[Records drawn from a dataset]
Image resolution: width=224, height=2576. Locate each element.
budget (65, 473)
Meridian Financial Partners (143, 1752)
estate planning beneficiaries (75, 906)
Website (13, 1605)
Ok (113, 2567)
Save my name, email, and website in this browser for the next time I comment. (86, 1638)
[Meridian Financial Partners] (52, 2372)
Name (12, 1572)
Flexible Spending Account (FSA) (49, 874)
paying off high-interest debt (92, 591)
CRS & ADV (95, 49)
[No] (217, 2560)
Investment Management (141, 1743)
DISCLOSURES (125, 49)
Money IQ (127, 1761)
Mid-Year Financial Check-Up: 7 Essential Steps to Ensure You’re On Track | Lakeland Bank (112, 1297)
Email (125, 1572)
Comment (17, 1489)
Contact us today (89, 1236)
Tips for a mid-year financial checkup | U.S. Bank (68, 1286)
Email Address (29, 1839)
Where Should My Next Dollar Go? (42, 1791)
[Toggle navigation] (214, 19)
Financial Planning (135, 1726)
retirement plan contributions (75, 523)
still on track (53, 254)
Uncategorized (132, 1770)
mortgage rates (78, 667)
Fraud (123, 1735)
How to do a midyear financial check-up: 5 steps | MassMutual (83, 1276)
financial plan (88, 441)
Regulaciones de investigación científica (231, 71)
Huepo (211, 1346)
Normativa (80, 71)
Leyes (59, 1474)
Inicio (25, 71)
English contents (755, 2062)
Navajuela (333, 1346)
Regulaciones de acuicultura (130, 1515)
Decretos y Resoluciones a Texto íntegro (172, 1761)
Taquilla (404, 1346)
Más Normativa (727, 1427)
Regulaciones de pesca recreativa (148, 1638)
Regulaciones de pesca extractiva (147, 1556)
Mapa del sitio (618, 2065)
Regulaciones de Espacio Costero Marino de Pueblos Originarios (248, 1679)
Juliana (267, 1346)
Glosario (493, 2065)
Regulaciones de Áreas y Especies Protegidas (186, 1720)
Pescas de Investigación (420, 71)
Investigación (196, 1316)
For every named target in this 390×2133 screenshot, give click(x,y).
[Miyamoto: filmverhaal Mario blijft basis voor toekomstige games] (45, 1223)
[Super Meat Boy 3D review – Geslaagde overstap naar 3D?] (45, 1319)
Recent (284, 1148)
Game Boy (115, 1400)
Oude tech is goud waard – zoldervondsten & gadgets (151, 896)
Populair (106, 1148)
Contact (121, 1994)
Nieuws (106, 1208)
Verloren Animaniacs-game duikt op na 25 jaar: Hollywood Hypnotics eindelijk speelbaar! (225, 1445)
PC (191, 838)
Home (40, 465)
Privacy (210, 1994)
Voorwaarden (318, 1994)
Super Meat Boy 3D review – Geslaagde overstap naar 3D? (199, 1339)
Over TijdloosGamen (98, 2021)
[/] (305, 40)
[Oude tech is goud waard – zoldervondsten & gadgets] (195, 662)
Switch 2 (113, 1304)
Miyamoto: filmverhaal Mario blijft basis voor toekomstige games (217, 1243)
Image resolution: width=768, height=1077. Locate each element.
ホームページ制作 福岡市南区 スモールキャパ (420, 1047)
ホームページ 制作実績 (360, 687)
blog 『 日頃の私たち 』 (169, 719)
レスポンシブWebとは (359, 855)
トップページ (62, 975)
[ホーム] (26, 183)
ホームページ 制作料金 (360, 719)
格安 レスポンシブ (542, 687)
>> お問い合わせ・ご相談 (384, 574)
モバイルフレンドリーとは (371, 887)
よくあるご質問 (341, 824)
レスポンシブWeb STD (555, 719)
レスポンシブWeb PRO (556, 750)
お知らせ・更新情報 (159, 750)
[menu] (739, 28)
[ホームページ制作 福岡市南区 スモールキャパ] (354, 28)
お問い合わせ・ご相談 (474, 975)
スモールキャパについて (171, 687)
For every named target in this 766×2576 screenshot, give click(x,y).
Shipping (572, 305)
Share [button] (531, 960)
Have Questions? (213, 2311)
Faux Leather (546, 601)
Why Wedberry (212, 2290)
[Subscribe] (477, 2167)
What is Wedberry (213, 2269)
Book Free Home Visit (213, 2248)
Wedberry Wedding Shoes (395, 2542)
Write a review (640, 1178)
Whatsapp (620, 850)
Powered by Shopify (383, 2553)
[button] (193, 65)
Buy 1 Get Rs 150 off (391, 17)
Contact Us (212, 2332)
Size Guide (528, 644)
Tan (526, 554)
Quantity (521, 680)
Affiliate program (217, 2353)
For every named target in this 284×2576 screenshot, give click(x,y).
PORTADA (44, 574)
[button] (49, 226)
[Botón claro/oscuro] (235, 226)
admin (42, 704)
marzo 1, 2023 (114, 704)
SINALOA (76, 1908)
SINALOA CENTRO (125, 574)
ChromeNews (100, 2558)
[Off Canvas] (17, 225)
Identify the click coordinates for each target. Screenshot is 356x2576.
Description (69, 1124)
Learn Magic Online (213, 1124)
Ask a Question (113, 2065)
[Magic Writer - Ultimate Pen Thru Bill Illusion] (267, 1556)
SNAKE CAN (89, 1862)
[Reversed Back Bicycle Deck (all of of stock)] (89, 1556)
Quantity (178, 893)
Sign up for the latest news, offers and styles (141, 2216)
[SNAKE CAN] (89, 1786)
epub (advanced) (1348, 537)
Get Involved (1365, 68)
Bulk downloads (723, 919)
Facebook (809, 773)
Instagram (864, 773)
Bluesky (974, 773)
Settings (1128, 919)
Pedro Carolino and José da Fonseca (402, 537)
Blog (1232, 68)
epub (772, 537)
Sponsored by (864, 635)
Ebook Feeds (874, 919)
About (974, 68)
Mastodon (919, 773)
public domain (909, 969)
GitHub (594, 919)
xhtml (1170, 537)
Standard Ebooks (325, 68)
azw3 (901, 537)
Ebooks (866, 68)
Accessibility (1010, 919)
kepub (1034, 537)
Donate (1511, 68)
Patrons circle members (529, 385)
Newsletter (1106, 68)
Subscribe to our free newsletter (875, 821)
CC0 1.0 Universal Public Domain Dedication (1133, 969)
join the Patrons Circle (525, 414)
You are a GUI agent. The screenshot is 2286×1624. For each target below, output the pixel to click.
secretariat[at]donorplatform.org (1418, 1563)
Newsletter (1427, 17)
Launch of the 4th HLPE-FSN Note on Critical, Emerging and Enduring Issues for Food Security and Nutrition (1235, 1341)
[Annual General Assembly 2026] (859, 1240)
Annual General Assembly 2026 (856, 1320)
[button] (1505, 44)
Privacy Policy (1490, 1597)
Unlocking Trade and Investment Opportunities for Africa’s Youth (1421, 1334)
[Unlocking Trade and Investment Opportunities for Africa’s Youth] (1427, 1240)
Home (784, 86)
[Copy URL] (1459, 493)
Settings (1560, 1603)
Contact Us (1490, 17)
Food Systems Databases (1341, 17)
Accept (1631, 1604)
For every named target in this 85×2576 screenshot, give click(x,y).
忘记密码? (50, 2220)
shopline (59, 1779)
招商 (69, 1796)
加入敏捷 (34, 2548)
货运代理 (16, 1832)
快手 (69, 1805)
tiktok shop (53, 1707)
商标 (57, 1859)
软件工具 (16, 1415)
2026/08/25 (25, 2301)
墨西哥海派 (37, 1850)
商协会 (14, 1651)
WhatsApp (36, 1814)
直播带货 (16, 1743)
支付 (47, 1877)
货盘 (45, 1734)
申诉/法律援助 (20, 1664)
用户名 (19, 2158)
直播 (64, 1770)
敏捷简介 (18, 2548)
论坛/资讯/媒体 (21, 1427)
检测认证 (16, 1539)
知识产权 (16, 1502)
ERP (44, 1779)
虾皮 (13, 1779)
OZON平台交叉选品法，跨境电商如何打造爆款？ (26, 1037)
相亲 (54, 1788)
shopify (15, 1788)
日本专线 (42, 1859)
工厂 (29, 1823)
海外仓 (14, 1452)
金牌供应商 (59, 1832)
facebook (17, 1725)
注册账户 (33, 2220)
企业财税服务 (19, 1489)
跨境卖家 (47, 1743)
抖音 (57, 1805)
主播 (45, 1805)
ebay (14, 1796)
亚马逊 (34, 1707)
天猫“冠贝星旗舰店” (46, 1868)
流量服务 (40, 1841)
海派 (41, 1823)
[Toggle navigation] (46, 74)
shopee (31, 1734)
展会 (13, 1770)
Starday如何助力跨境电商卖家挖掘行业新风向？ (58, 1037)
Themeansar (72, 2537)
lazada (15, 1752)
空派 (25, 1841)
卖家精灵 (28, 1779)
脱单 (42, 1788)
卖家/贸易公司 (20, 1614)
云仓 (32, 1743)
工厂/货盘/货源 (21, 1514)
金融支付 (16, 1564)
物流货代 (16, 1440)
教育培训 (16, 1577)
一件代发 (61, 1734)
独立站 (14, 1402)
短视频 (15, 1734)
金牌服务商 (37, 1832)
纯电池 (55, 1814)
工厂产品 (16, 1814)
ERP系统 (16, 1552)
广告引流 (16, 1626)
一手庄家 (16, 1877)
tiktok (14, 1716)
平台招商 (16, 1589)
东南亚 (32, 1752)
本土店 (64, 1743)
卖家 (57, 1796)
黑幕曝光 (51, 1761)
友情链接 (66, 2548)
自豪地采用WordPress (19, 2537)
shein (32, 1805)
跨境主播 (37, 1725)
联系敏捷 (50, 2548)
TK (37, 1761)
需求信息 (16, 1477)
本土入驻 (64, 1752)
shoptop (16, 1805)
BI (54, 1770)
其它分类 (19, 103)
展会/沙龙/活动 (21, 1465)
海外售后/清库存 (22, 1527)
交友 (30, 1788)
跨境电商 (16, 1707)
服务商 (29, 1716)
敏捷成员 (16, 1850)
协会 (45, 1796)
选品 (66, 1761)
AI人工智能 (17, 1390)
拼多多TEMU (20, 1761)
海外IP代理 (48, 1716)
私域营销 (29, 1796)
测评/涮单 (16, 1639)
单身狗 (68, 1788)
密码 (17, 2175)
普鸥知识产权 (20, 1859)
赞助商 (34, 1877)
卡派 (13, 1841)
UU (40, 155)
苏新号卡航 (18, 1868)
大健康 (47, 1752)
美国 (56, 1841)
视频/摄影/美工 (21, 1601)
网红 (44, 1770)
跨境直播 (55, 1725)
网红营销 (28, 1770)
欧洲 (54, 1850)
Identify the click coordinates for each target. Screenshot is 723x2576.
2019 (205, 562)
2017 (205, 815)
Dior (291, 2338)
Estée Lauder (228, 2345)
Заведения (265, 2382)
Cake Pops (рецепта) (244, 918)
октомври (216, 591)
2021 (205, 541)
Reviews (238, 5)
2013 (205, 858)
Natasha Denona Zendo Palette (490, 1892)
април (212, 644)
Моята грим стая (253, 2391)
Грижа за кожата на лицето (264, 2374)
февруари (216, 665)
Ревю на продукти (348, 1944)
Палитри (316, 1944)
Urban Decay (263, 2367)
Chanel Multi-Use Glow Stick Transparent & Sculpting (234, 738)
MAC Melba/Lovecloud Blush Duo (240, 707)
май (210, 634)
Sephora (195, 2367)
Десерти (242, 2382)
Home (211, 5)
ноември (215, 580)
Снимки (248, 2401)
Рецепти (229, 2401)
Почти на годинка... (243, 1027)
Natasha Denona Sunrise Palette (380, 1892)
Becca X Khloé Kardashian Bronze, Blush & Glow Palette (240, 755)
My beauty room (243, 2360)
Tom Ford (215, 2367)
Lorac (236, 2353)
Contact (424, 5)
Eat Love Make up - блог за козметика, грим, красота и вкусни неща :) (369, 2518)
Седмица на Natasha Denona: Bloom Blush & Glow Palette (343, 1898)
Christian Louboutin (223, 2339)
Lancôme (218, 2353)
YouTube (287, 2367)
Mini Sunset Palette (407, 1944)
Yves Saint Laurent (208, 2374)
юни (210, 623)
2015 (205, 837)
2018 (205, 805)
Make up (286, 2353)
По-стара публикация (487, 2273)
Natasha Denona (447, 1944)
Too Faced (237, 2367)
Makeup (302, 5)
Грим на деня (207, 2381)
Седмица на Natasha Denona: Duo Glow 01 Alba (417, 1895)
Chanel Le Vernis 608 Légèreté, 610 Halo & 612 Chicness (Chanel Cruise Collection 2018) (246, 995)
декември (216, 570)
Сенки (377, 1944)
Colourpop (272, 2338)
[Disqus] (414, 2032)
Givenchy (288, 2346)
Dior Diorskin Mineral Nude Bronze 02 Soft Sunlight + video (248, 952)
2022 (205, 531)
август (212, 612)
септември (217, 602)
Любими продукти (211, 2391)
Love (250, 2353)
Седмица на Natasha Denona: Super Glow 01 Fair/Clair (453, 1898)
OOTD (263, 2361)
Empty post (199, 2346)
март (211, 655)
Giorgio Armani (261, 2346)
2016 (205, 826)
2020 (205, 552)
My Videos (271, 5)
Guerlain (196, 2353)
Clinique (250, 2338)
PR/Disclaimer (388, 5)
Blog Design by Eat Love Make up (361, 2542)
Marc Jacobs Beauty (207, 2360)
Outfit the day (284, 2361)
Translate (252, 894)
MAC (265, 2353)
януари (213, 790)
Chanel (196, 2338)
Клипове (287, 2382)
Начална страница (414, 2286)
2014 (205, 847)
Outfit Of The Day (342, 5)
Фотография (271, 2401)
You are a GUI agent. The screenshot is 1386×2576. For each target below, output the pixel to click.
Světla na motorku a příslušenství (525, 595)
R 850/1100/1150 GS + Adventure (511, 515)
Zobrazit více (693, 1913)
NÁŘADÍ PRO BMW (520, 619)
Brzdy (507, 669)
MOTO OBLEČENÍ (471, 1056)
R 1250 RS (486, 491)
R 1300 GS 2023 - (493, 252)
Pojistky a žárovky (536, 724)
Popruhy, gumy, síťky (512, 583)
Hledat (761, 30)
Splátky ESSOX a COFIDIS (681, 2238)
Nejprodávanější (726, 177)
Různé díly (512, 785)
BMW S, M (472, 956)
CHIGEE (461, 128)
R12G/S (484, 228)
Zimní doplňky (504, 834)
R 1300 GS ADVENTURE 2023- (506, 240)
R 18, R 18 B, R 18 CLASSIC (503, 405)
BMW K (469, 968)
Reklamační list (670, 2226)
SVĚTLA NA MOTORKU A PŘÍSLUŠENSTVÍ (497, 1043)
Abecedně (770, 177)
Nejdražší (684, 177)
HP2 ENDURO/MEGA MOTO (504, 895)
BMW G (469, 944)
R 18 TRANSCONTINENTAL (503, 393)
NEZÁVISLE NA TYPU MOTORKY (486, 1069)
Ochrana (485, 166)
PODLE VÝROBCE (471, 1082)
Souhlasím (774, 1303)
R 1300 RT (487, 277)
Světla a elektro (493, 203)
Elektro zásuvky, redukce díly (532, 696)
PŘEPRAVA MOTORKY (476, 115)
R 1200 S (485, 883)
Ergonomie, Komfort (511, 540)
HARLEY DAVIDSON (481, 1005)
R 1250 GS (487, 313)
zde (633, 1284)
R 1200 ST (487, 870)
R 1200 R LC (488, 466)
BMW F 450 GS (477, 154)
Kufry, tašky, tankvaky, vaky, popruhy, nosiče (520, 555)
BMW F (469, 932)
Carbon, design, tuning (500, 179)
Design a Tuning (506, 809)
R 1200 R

● **TASK PROMPT**: All lines above with "toekomstige" in them should be returned.

● **COMPLETED EXERCISE**:
[Miyamoto: filmverhaal Mario blijft basis voor toekomstige games] (45, 1223)
Miyamoto: filmverhaal Mario blijft basis voor toekomstige games (217, 1243)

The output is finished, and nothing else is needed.